Linuxworld has a thought-provoking interview with Linus Torvalds that is a must-read. Linus is always interesting, but this one is particularly valuable because he addresses the role of commercial interests in making Linux better. He also talks about his personal motivations - financial and otherwise - and suggests:
The thing is, being a good programmer actually pays pretty well; being acknowledged as being world-class pays even better....So I think I would have missed the opportunity of my lifetime if I had not made Linux widely available [rather than made it proprietary and built a company around it].
So, if you marry the wide adoption of open source with the talents of a Linus Torvalds and the commercial interests of a Red Hat or MySQL you get...a fantastic community, and one that is good for developers, customers, and vendors.
Linus gives particular praise to commercial interests that have made Linux better:
...[T]he commercial concerns from the very beginning, even when they were small, were really very important. The commercial distributions were what drove a lot of the nice installers, and pushed people to improve usability etcetera, and I think commercial users of Linux have been very important in actually improving the product. I think all the technical people who have been involved have been hugely important, but I think that the kind of commercial use that you can get with the GPLv2 is also important -- you need a balance between pure technology, and the kinds of pressures you get from users through the market.

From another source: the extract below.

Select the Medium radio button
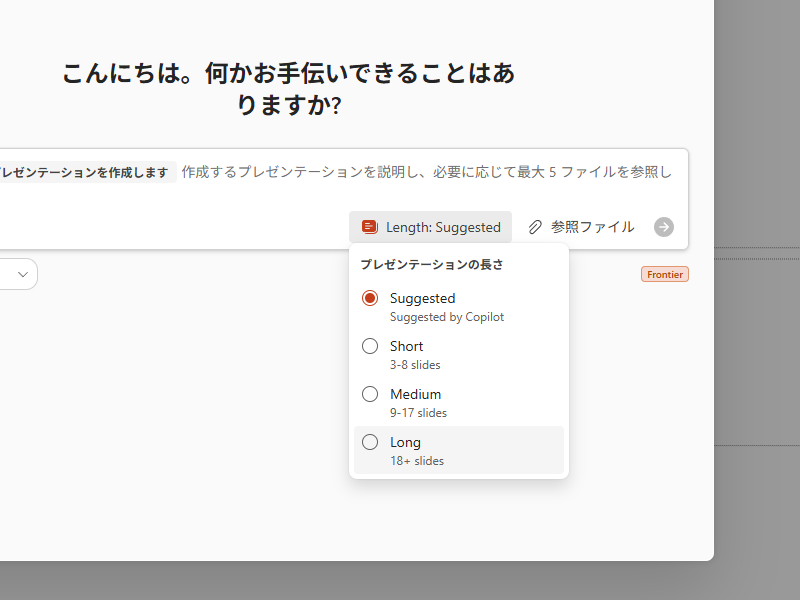pyautogui.click(x=370, y=393)
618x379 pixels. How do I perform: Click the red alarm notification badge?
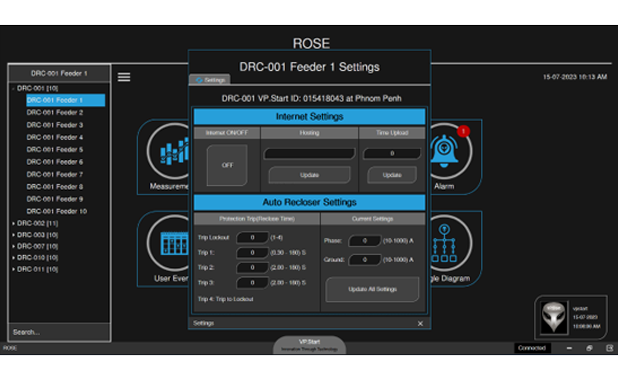click(464, 131)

So I don't think marketing can drive that particular thing: if you have a purely marketing (or customer) driven approach, you end up with crap technology in the end. But I think that something that is purely driven by technical people will also end up as crap technology in the end, and you really need a balance here. So a lot of the really rabid "Free Software" people seem to often think that it's all about the developers, and that commercial interests are evil. I think that's just stupid. It's not just about the individual developers; it's about all the different kinds of interests all being able to work on things together.
We sometimes forget that the community of developers did a great job on their own, but that it took IBM et al. to truly make Linux relevant to the commercial world. To those developers who suggest that such "relevance" is not important, I say, "Rubbish." Of course it is.
Open source depends on a balance between developer interests and commercial interests. My thesis is that the companies that get this mix best are those that do the best financially.